##### STORED ROWS

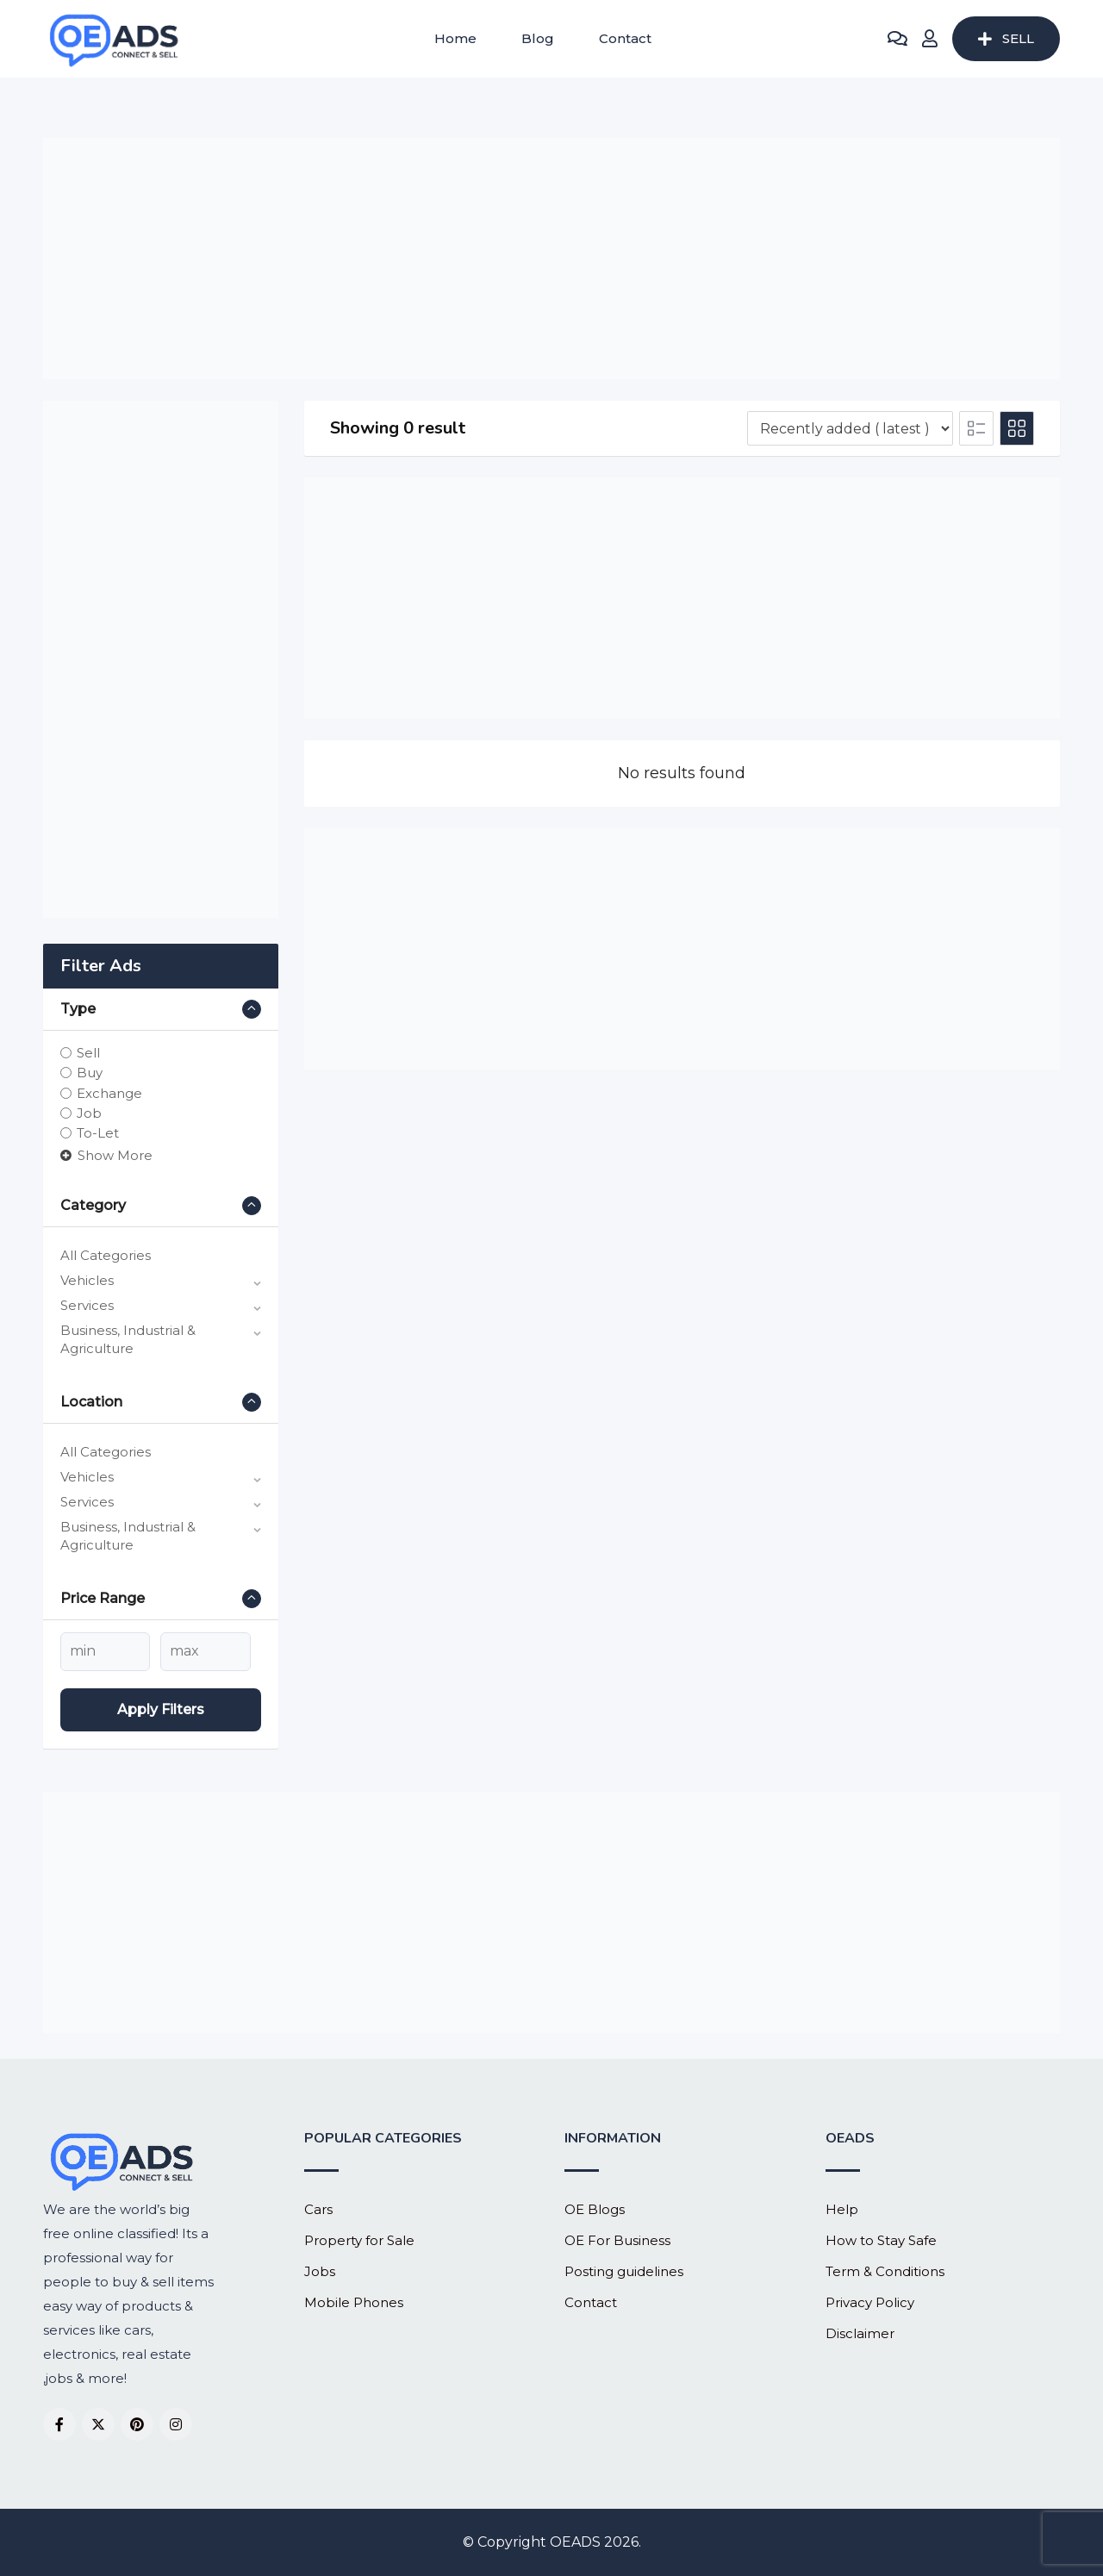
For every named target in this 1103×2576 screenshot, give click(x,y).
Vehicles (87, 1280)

##########
##### STORED ROWS

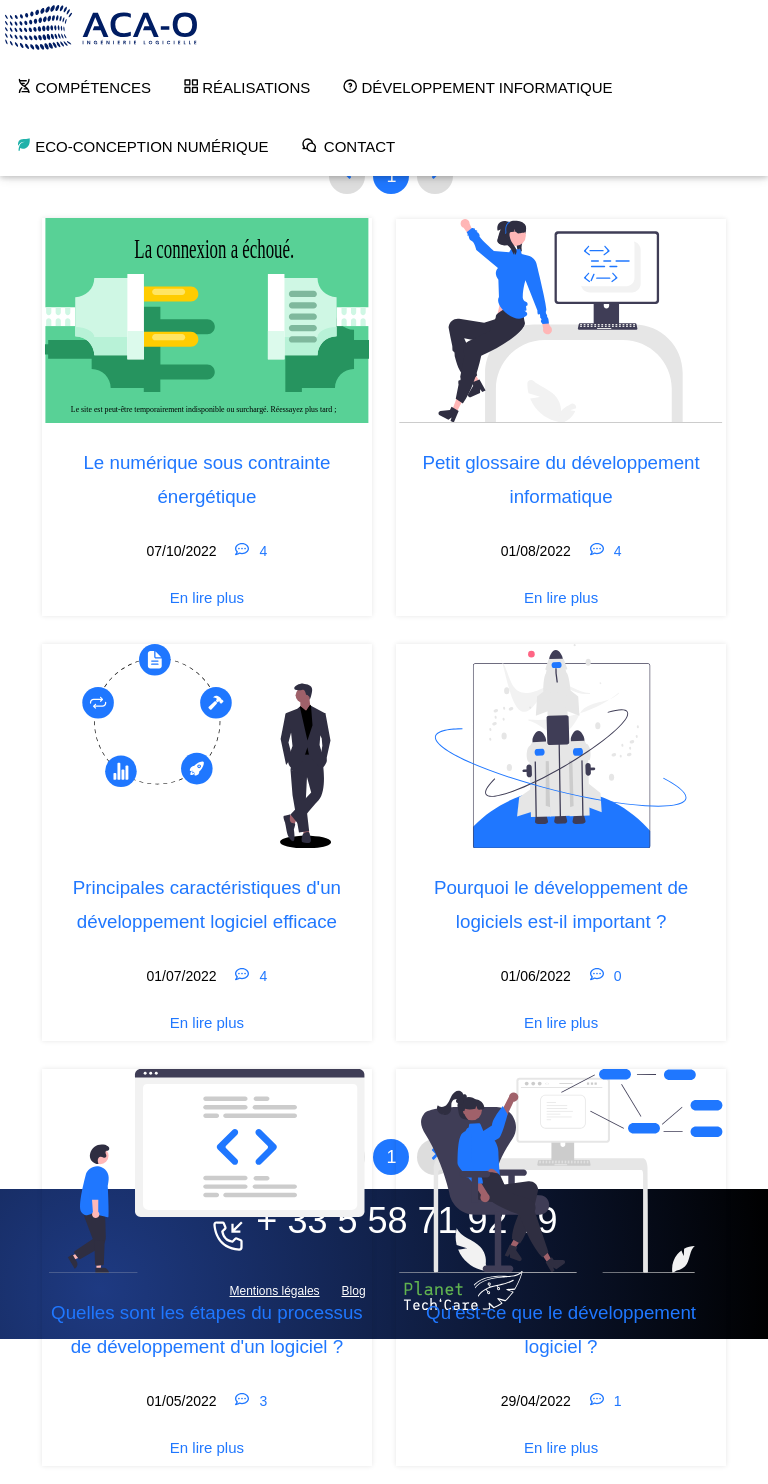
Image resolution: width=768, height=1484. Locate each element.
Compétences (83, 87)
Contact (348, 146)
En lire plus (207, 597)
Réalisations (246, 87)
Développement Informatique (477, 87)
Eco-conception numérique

##########

WORK TO DO
Count the lines of the material that contain the word "resolution". Case counts, so give only the number.

FINISHED ANSWER
1